#### TASK MATERIAL

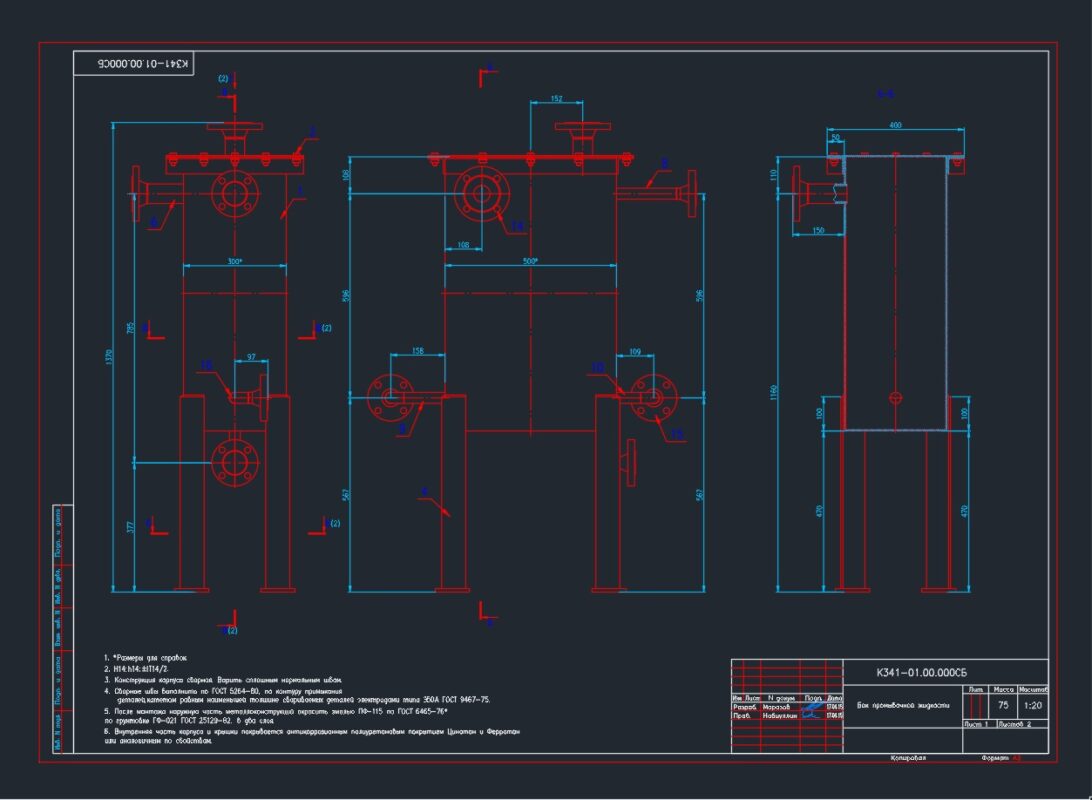Image resolution: width=1092 pixels, height=800 pixels.
Task: Select the 'Копировал' label under the title block
Action: coord(908,758)
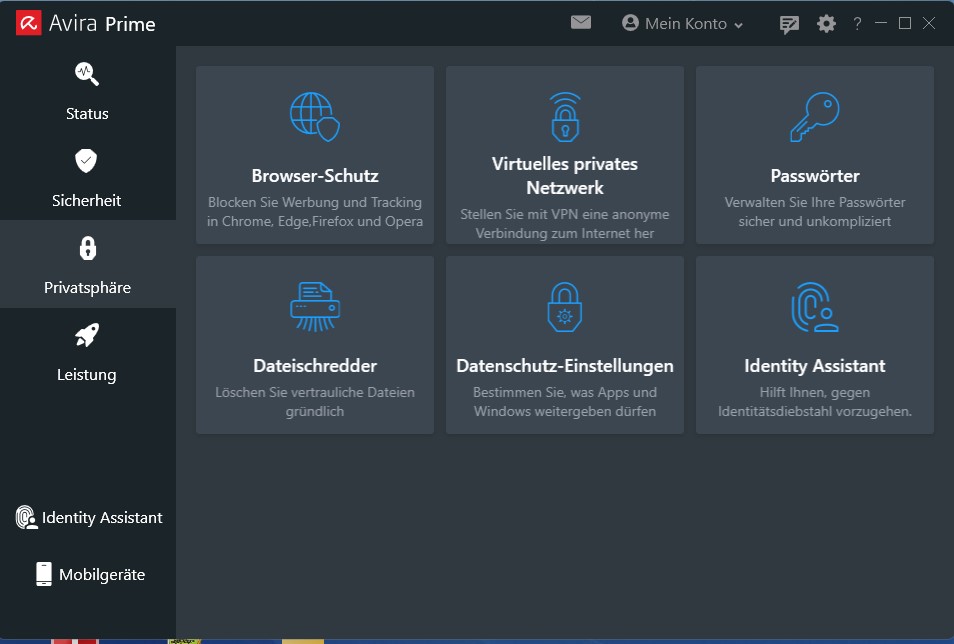The height and width of the screenshot is (644, 954).
Task: Switch to the Status tab
Action: 87,90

########

# DO THIS:
Rewrite the records with every "Action" changed to "Click", leaving everything else unchanged and omitting the pictures.

# RESULT:
Image resolution: width=1092 pixels, height=800 pixels.
Task: Select the 'Копировал' label under the title block
Click: coord(908,758)
The height and width of the screenshot is (644, 954).
Task: Switch to the Status tab
Click: 87,90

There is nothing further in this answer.